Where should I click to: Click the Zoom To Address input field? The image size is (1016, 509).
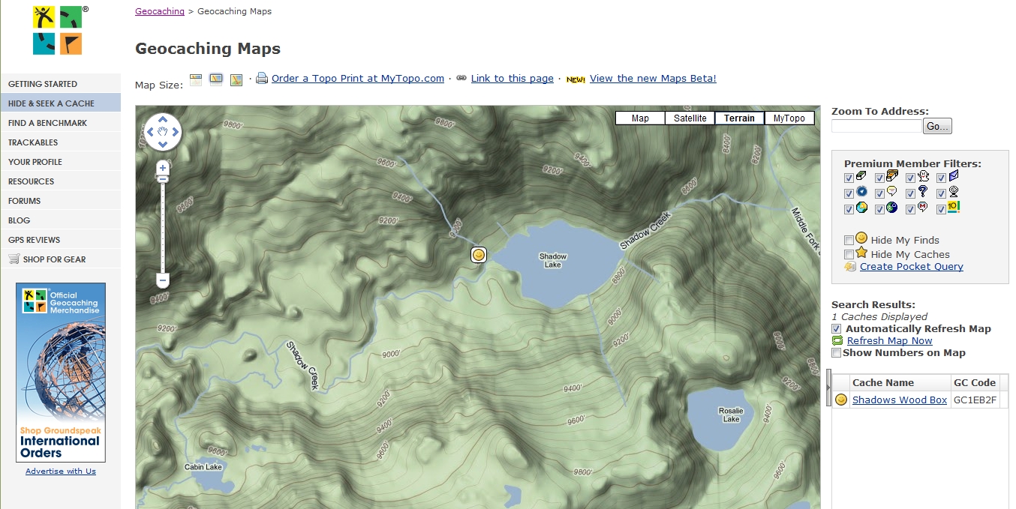pos(876,127)
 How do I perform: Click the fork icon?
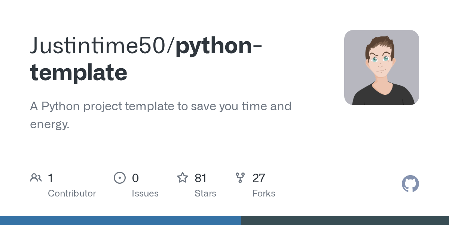coord(240,178)
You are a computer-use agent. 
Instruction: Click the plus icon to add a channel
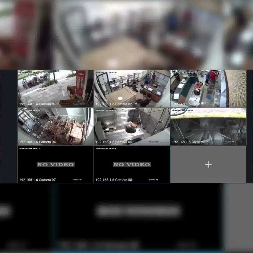coord(208,164)
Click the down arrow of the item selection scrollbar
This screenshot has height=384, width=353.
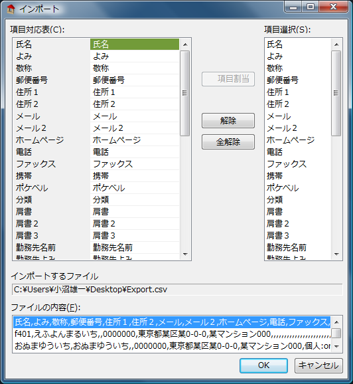click(x=336, y=254)
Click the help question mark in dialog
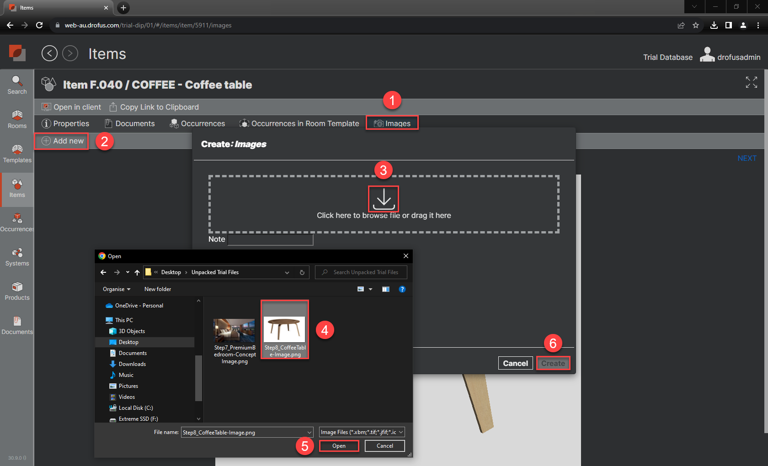 click(402, 289)
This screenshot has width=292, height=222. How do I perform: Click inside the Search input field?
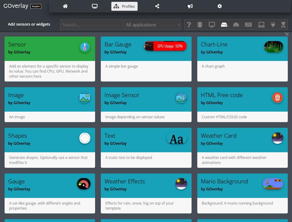pos(91,25)
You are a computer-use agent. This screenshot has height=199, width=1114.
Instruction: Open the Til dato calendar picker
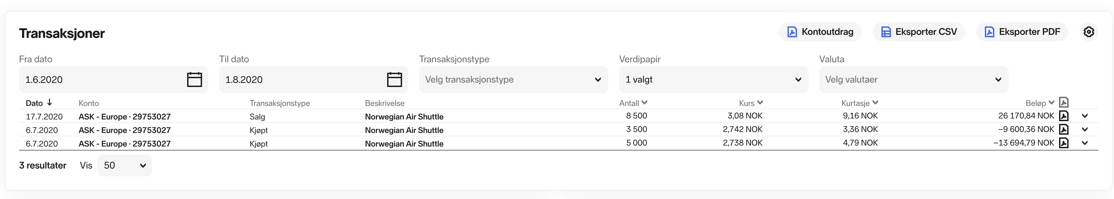tap(394, 79)
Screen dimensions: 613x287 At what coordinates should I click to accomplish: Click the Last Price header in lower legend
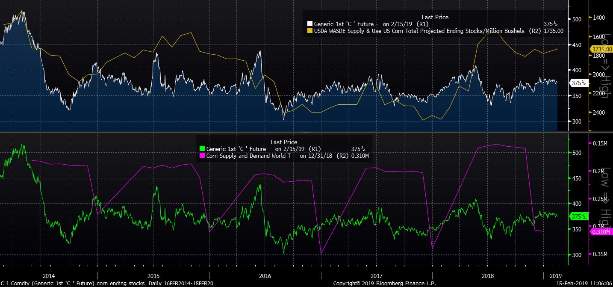pos(283,142)
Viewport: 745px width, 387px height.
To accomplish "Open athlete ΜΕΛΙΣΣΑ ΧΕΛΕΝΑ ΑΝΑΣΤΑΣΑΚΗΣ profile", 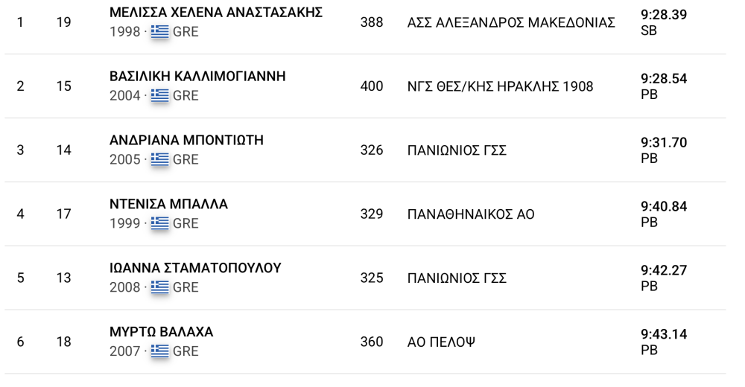I will pyautogui.click(x=216, y=13).
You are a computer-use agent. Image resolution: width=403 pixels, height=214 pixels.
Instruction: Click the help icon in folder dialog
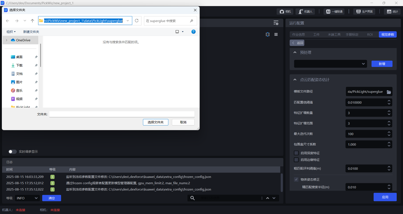click(194, 32)
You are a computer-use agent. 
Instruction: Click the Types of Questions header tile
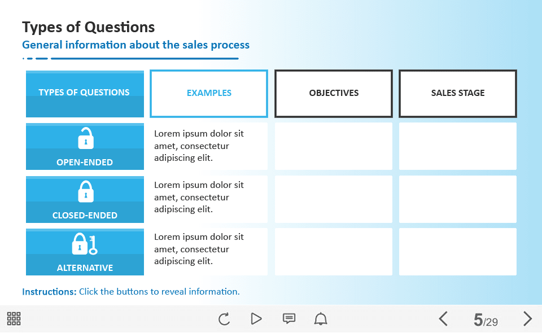[85, 93]
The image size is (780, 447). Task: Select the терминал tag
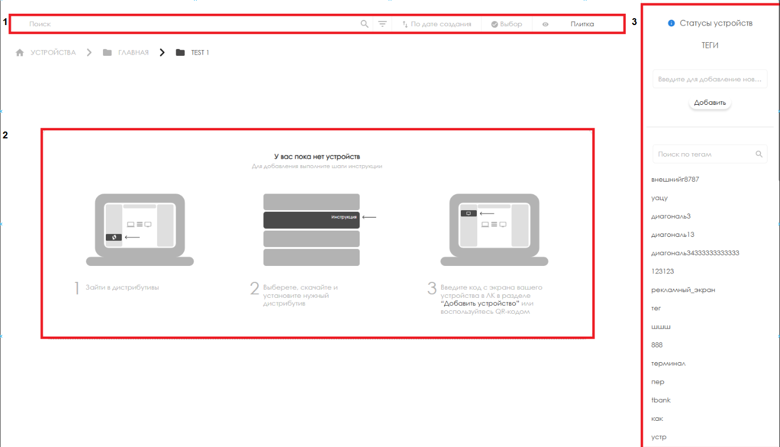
=====
__Work instruction__
Copy out exactly the lines that begin at the line with "Instruction: Click the Types" and end at the final line of the entries above. Leave out the pictures.

__Answer to the exercise__
Instruction: Click the Types of Questions header tile
[85, 93]
The image size is (780, 447). Task: Select the терминал tag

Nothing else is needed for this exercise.